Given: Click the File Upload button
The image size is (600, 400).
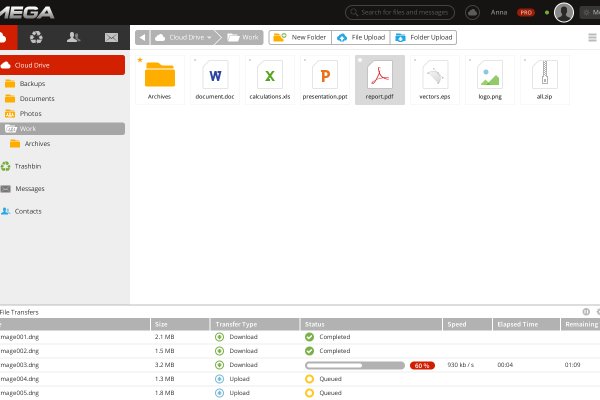Looking at the screenshot, I should click(x=361, y=37).
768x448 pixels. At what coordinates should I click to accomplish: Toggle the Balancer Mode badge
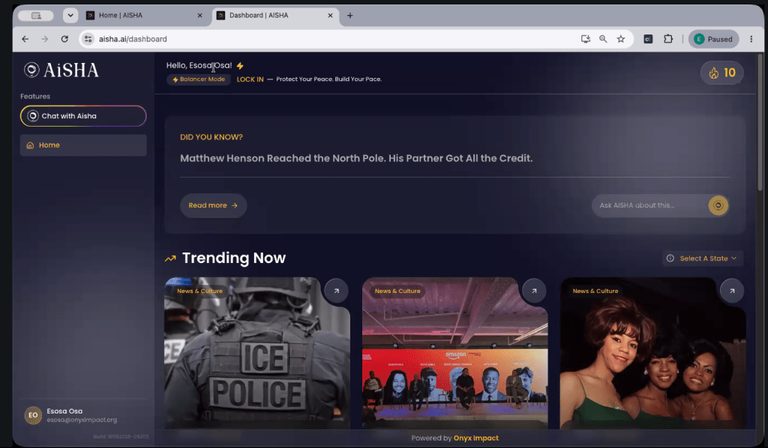(198, 79)
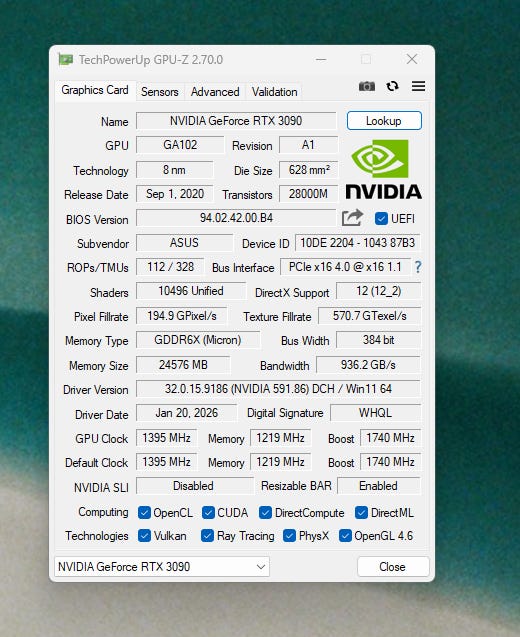The image size is (520, 637).
Task: Click the NVIDIA logo image
Action: tap(384, 170)
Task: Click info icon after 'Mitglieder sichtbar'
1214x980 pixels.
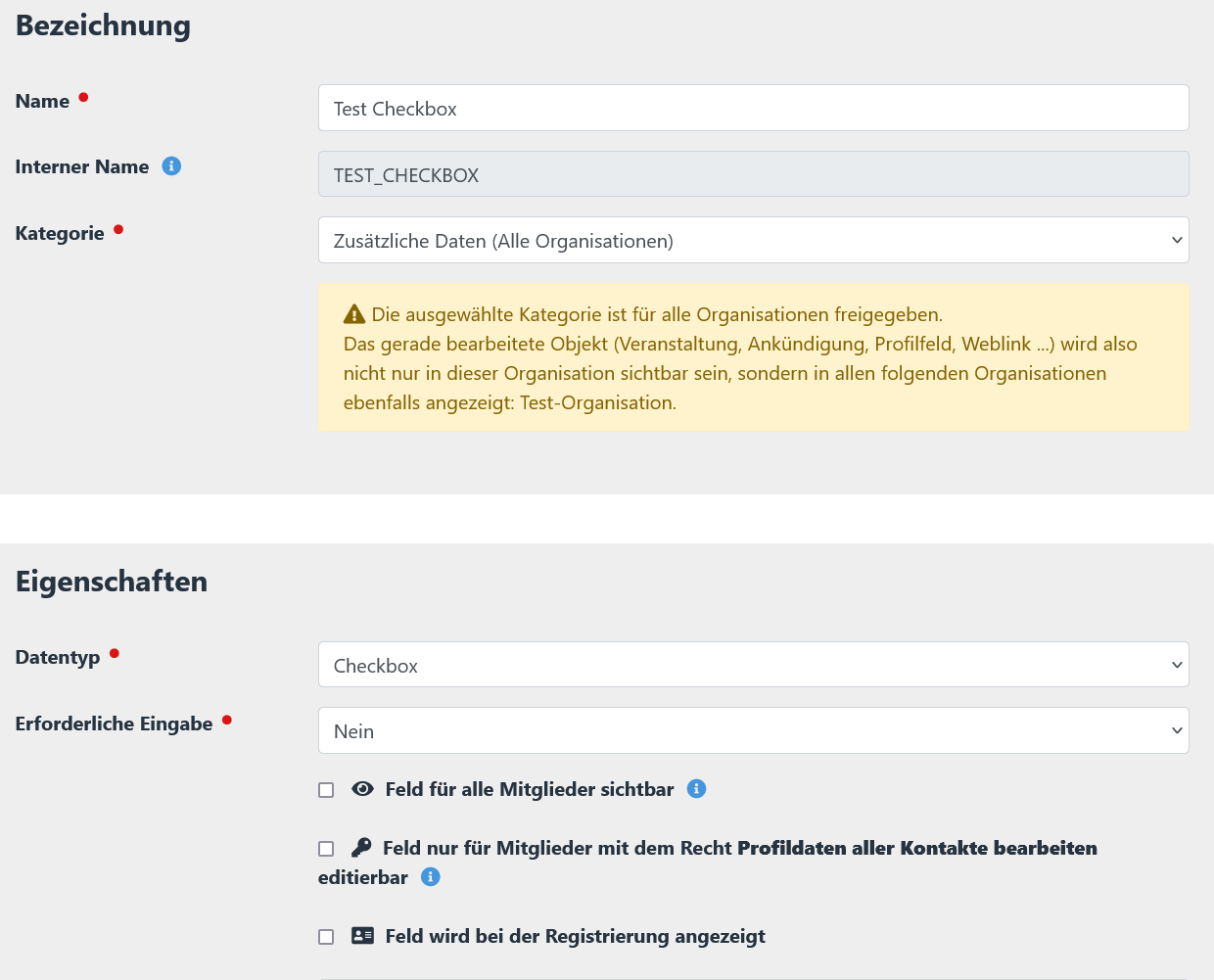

^^^^^^^^^^^^^^^^

INSTRUCTIONS TO FOLLOW: Transcribe exactly the span of lines from the line holding "768x448 pixels. At" through the last line above, both included. Pictures stay out.

SOLUTION BELOW:
768x448 pixels. At what coordinates should I click to accomplish: Toggle the Balancer Mode badge
(198, 79)
The image size is (520, 637).
Task: Click the NVIDIA logo image
Action: tap(384, 170)
Task: Click info icon after 'Mitglieder sichtbar'
1214x980 pixels.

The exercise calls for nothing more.